By the time a network request goes out, the destination is usually on the allowlist. Tokens flow out through a tunnel the policy has whitelisted. Repo contents get posted to a vendor API that was always going to be approved. "Fetch dependencies" is hard to flag as exfiltration when the chain that led there started inside a config file the developer never read.

The old policy asks: is the destination host on the approved list?

The modern control has to ask:

  • What did the agent read before it asked for this network call?
  • Was any of that input being treated as instructions rather than data?
  • Which tools and files did it chain together to get here?
  • Did the sequence cross a trust boundary the user would not have crossed manually?
  • Has this user, on this repo, ever produced this pattern before?

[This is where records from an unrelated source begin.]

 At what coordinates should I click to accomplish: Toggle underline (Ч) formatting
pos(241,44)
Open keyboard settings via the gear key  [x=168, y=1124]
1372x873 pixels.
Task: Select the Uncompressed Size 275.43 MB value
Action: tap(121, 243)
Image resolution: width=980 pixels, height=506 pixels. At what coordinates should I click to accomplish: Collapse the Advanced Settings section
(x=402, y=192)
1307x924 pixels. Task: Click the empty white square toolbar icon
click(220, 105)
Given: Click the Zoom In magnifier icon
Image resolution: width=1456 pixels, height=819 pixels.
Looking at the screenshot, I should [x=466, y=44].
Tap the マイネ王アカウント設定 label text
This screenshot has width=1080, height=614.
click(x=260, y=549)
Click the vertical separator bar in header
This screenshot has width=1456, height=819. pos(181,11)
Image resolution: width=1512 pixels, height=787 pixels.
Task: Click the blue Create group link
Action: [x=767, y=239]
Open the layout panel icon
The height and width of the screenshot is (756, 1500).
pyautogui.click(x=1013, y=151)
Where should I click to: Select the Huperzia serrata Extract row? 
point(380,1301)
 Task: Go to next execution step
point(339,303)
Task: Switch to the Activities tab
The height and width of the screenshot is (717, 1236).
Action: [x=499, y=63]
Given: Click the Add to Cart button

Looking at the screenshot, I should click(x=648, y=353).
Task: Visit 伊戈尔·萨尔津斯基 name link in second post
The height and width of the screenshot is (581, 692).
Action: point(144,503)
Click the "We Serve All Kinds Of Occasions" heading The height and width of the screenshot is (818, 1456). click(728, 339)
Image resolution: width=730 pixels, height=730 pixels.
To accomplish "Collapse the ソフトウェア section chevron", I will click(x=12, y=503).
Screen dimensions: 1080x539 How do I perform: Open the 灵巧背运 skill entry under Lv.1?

The better policy is not a stricter allowlist. It is trace-aware:

Flag or block sessions where an agent reads instructions out of a project config file or an external tool's response, then chains that into sensitive reads and a network call, especially when the surrounding sequence is unusual for this user, repo, or task.

That kind of policy cannot be written well before you know what normal agent behavior looks like inside the organization. It has to be derived from observability.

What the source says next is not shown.